In the second half of the workshop, Dr. Chia-Hung Hou, Professor of Graduate Institute of Environmental Engineering from NTU discussed the capacitive deionization (CDI) technology for desalination, water reuse, and resource recovery. He pointed out that water treatment is not just about producing clean water. It is important to achieve this goal in a more energy-efficient and environmentally sustainable way. His research team also developed CDI technology with this thinking in mind, and applied it to desalination, water reuse, and capturing of valuable ions in water. CDI-related research literature has grown rapidly since 2010. NTU ranks second in the world in CDI literature publications, and Dr. Hou plays an important leading role in it. He introduced the development, application, and advantages of different types of CDI technologies, and showed how his research team used them to help developing countries solve the problems of energy and clean water deficiency, as well as the water resource problems faced by island countries under climate change. Next Dr. Wen-Yueh Yu, Associate Professor of the Department of Chemical Engineering from NTU talked about catalyst research and development, which is a key factor in upgrading renewable and waste resources. Catalysts are closely related to the technological development of green chemistry. The development of catalyst materials is also based on renewable resources and sustainable processes. The target is to develop catalysts that are atom-efficient, energy-efficient, cost-effective, carbon-neutral, and environment-friendly. Dr. Yu's research ranges from heterogeneous catalysis studies to surface science studies, with a current focus on the development and practical application of cost-effective catalysts. Currently, the industry mostly uses catalysts from abroad. But in recent years, Taiwan also hopes to design and produce catalysts locally. Dr. Yu's research team is expected to be one of the driving forces.

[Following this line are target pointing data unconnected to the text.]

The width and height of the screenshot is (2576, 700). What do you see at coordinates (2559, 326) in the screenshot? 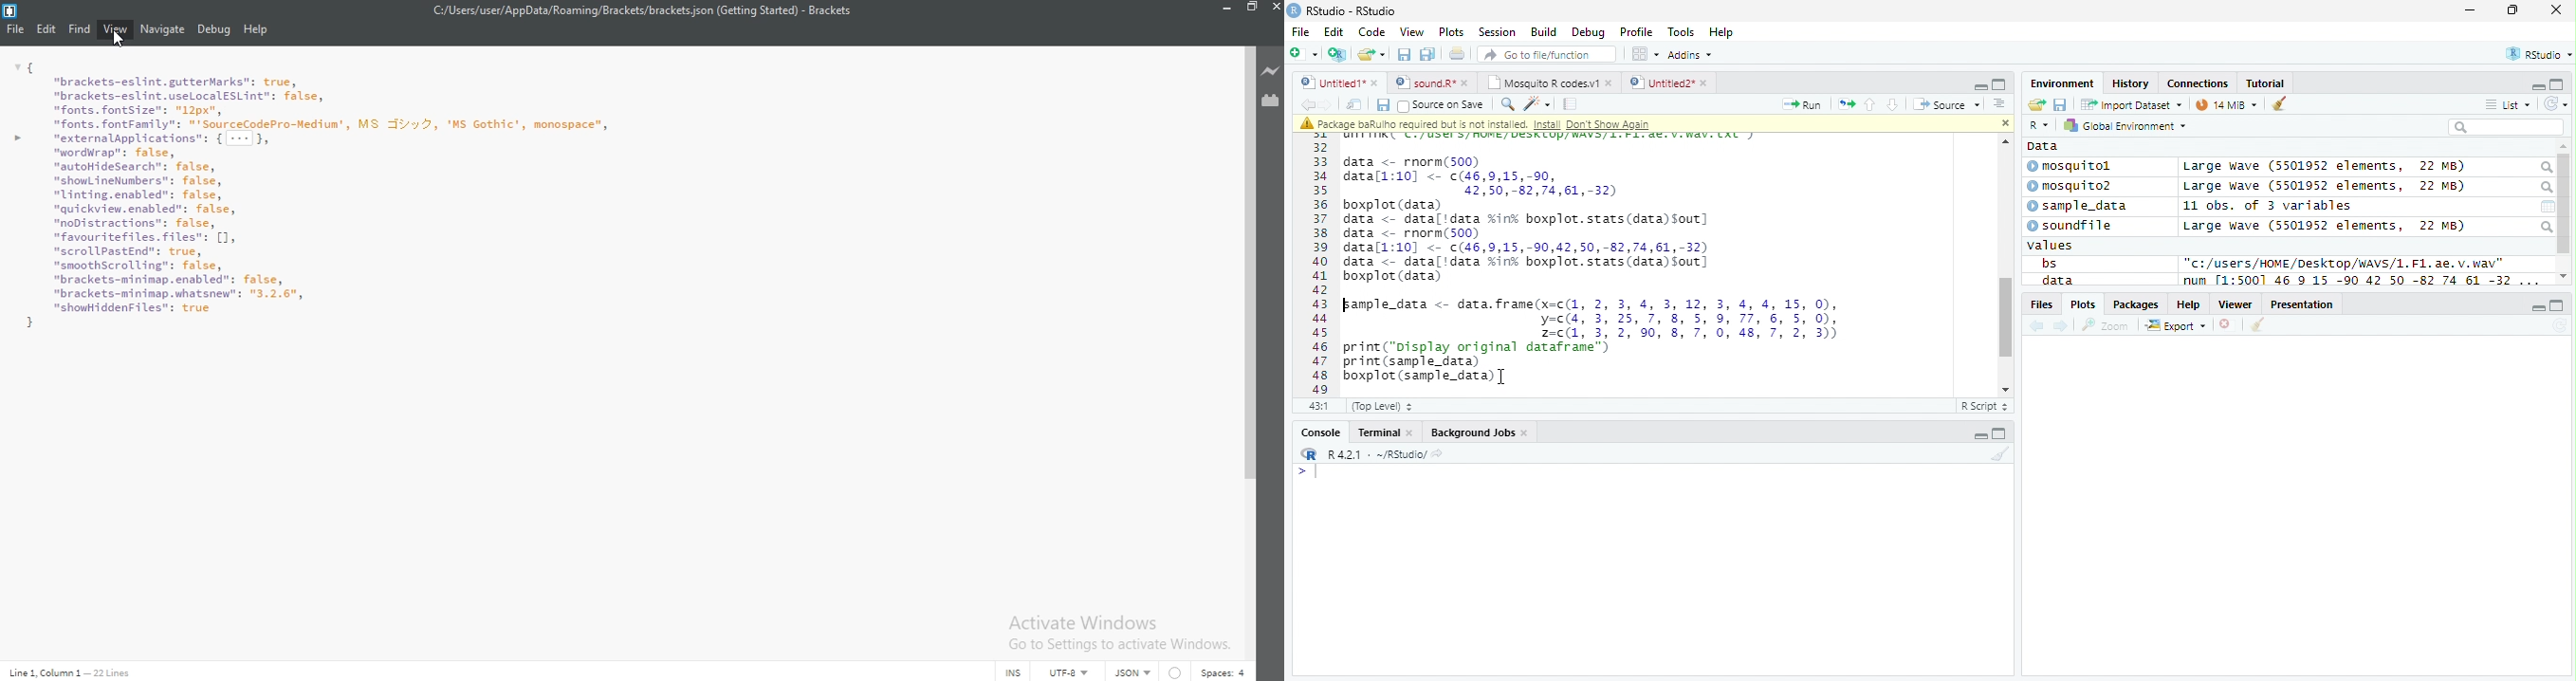
I see `Refresh` at bounding box center [2559, 326].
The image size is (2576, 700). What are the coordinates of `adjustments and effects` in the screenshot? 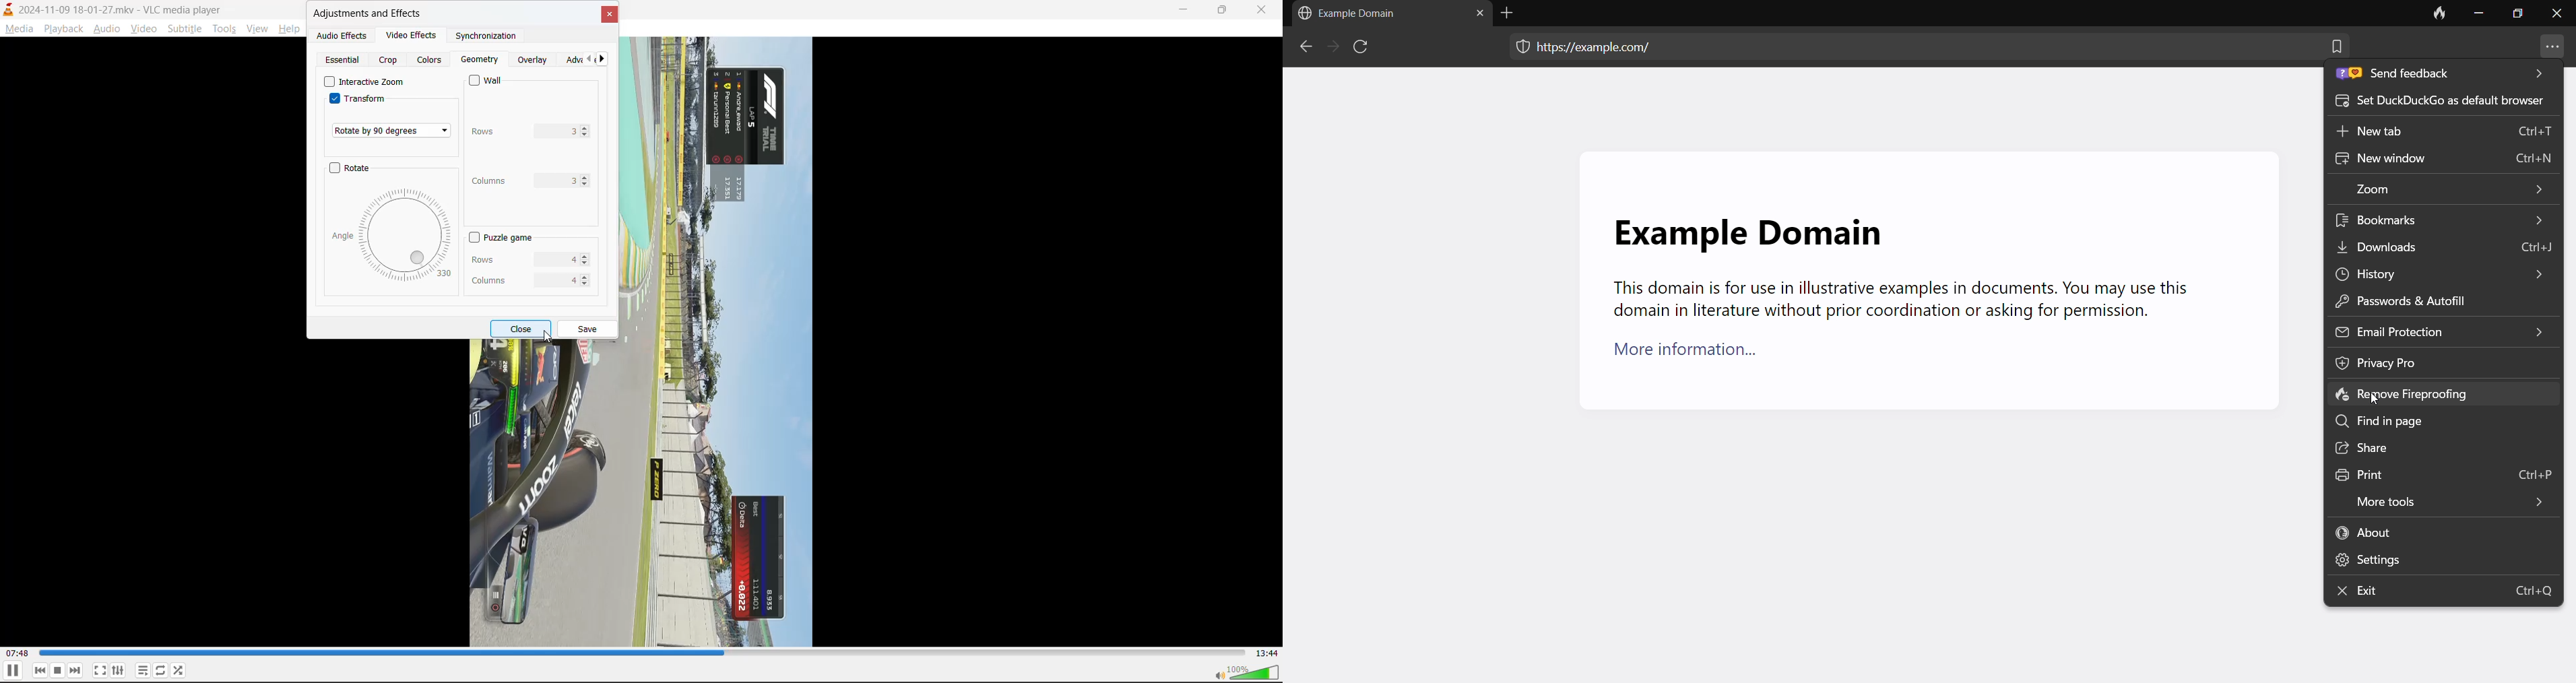 It's located at (370, 13).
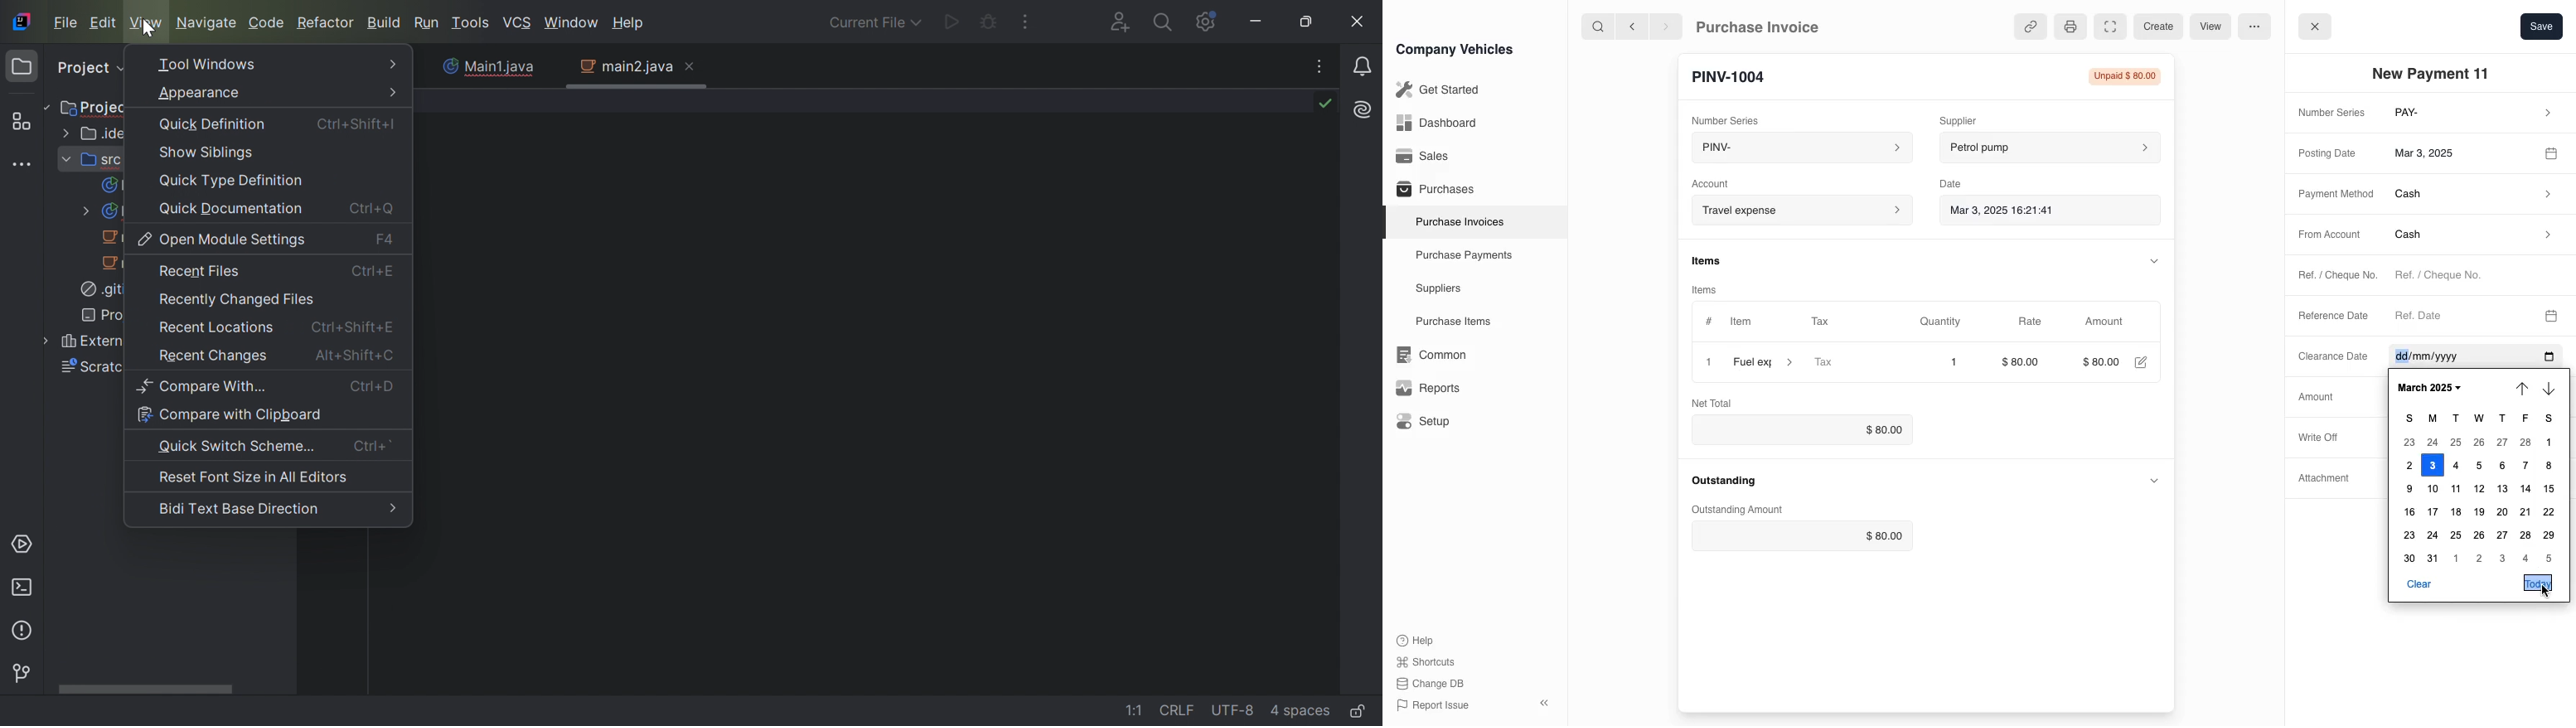 The width and height of the screenshot is (2576, 728). I want to click on cash, so click(2471, 238).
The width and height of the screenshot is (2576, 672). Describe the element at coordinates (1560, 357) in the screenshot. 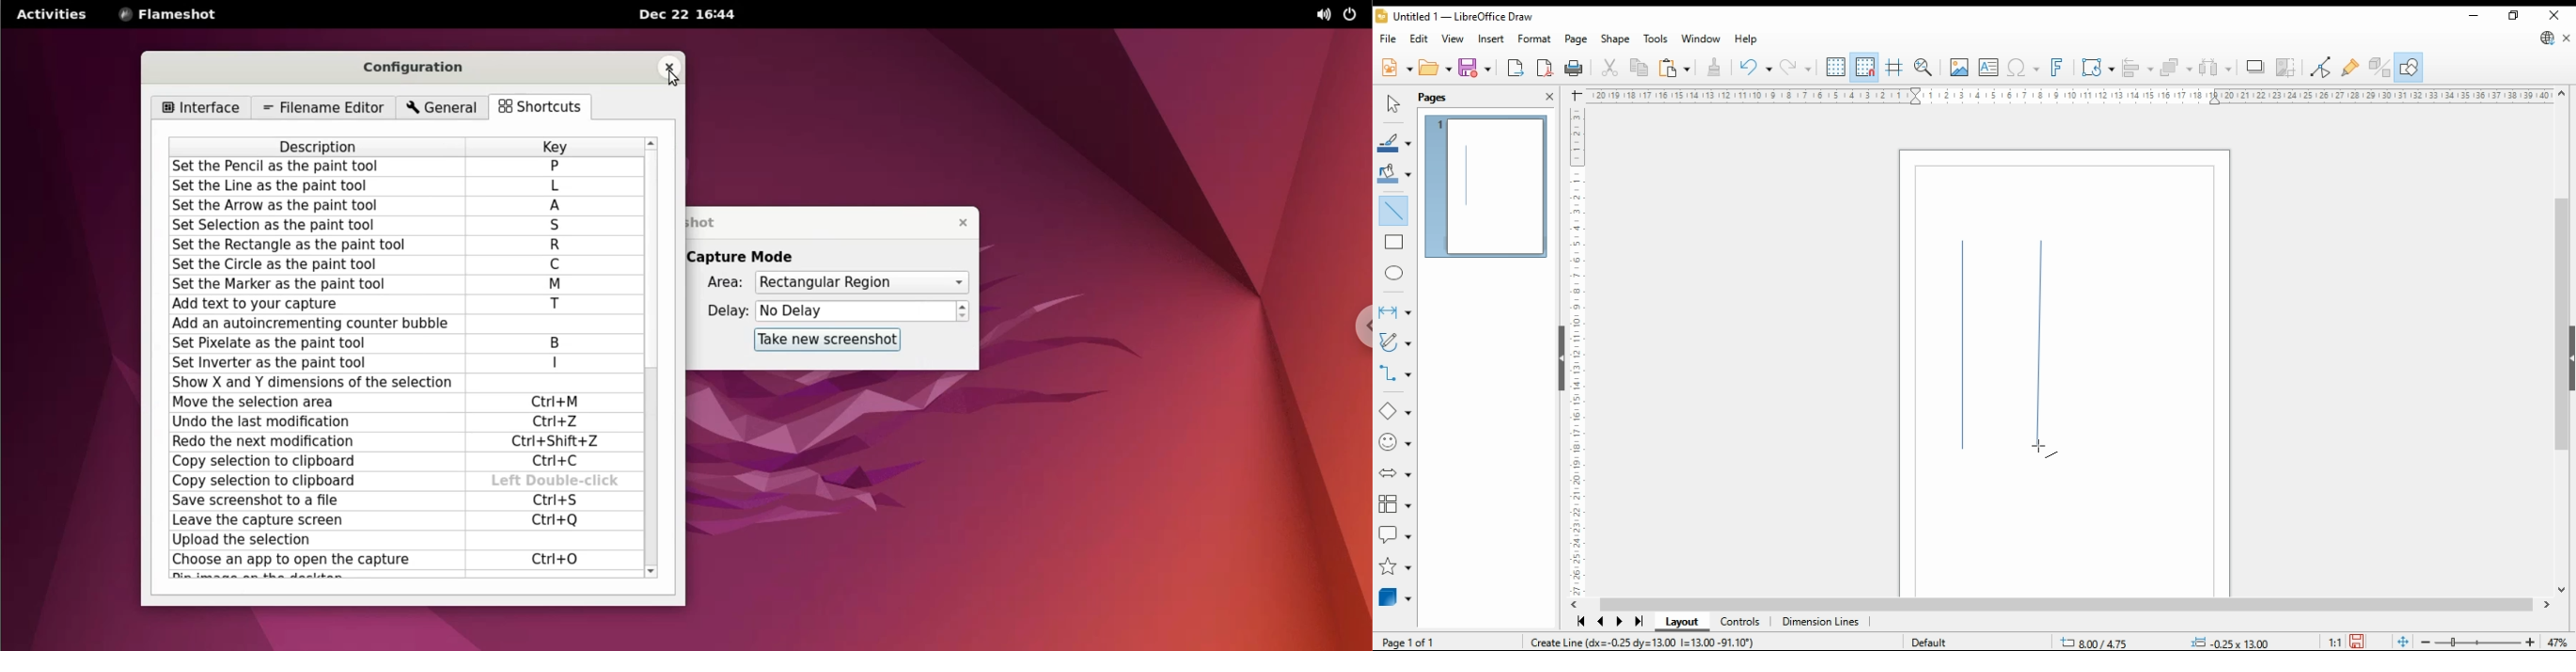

The workshop is honored to invite Dr. Kuo-Lun Tung, a Distinguished Professor of the Department of Chemical Engineering of NTU, as the moderator of the event. Dr. Tung has extensive experience in both research and entrepreneurship of water and carbon in the circular economy. With his rich professionalism and innovation, as well as practical experience in industry-academia collaboration. led the in-depth discussion after each speech, concluded the workshop with the following remarks: “Water and carbon are the most important issues in a green economy. The topics of our four speakers from the leading universities today are all very new technologies. I hope to use this opportunity to provide you with an understanding of forward-looking technologies, to think about their applicable fields, and to gain a head start in application development.” Green technologies have not only become the basis of thinking for global growth, but also the driving force of many economic developments. The workshop organizer, National Taiwan University Industry Liaison Office, hopes that this workshop would create more academic exchanges, and moreover, become a bridge for industry-academia collaboration, and brought innovative momentum into related industries after the successful conclusion of the event.